Non-linear hypothesis with SVMs

In this section we will see how kernels enable SVMs to model complex non-linear data. Suppose we have a dataset like that in Figure 22.

png — Figure 22. Non linear data scattered on its features space $(x_1, x_2)$. In this plots coordinates are randomly generated to fill two ellipses.

We could manually design an hypothesis with high order polynomial features to model the data, but is there a better way to choose the features?

Kernels

In this section we will start to explore the idea of kernels to define new features.

Let’s manually choose three points in the feature space $(x_1, x_2)$, that we will call the landmarks $l^{(1)}, l^{(2)}, l^{(3)}$ (Figure 23). We are going to define our as a measure of similarity between the training examples and the landmarks.
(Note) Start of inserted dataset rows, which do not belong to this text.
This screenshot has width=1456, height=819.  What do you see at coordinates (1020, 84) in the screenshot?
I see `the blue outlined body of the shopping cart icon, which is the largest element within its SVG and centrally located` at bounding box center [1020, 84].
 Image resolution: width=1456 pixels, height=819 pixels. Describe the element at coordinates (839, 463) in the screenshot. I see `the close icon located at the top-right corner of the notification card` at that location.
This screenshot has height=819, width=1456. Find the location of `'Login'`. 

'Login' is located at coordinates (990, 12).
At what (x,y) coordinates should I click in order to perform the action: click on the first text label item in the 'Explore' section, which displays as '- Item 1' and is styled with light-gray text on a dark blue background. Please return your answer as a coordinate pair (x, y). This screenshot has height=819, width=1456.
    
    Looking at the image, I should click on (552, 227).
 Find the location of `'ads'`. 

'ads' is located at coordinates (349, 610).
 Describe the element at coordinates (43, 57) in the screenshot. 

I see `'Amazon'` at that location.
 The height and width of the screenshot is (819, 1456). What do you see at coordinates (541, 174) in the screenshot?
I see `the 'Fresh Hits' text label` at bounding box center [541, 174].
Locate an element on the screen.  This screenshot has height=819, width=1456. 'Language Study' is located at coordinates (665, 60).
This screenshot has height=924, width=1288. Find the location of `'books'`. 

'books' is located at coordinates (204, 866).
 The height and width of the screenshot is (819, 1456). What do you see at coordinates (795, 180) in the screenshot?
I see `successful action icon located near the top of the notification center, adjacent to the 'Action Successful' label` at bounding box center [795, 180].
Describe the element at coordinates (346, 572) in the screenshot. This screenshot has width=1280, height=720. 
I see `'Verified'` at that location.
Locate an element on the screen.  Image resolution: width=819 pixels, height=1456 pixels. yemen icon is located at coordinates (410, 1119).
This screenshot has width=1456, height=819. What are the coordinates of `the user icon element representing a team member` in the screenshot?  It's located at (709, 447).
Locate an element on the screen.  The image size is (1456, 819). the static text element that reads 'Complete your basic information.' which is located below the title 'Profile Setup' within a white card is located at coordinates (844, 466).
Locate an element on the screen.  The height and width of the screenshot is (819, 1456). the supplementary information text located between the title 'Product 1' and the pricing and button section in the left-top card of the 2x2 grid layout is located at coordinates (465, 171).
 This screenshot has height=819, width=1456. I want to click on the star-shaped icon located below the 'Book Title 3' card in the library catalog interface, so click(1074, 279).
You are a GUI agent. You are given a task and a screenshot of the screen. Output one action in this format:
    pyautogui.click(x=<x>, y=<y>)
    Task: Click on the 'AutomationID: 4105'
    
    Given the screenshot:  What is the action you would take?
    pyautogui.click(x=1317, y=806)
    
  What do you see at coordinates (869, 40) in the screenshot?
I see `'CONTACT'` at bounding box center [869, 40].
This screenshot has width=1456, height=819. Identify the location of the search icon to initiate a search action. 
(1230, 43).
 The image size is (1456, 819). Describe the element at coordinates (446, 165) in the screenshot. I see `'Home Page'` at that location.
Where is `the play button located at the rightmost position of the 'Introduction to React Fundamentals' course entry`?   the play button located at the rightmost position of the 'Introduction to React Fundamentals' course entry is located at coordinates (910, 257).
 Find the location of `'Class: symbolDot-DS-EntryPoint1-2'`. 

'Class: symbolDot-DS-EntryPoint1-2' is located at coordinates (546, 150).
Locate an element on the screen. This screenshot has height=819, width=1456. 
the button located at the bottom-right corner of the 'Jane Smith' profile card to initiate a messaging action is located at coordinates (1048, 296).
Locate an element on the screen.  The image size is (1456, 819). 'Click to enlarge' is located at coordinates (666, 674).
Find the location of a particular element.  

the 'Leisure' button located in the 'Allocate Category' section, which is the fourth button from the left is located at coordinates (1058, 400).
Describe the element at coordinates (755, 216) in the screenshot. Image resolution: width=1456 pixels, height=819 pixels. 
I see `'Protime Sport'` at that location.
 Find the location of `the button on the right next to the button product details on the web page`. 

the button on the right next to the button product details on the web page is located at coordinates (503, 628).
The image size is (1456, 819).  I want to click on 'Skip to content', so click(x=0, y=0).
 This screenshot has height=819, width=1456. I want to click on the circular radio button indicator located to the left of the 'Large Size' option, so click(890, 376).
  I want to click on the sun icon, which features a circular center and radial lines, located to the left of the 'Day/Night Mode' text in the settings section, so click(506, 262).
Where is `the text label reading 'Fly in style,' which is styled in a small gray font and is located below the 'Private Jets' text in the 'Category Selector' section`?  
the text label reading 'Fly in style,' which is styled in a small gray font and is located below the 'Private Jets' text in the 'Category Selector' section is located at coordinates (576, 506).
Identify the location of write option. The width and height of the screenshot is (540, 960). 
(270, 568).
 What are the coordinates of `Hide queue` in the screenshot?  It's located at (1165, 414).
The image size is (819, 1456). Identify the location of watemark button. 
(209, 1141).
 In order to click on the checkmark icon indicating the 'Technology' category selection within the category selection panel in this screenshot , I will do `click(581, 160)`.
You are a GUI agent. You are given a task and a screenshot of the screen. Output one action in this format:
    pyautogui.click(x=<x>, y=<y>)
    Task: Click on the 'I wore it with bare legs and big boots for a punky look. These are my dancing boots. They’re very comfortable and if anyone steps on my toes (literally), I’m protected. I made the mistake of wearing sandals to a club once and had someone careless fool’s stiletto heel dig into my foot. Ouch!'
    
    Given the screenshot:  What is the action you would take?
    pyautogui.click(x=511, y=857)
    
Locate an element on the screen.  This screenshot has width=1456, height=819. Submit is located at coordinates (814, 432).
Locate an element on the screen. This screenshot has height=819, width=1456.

png — Figure 23. Three landmarks points chosen manually

Given an example $x$, we will define three features $f_1, f_2, f_3$:

\[\begin{align} & f_1 = k(x, l^{(1)}) = \exp\left({-\frac{\| x - l^{(1)}\|^2}{2 \sigma^2}}\right) \\ & f_2 = k(x, l^{(2)}) = \exp\left({-\frac{\| x - l^{(2)}\|^2}{2 \sigma^2}}\right) \\ & f_3 = k(x, l^{(3)}) = \exp\left({-\frac{\| x - l^{(3)}\|^2}{2 \sigma^2}}\right) \end{align}\]

where $k$ stands for kernel and is a function that measure similarity and $| x - l^{(i)}|$ is the euclidean distance between the example $x$ and the landmark point $l^{(i)}$; $\sigma$ is called the bandwidth parameter and determines the steepness of the Gaussian distribution. In particular the specific kernel $k$ used here is called the Gaussian kernel.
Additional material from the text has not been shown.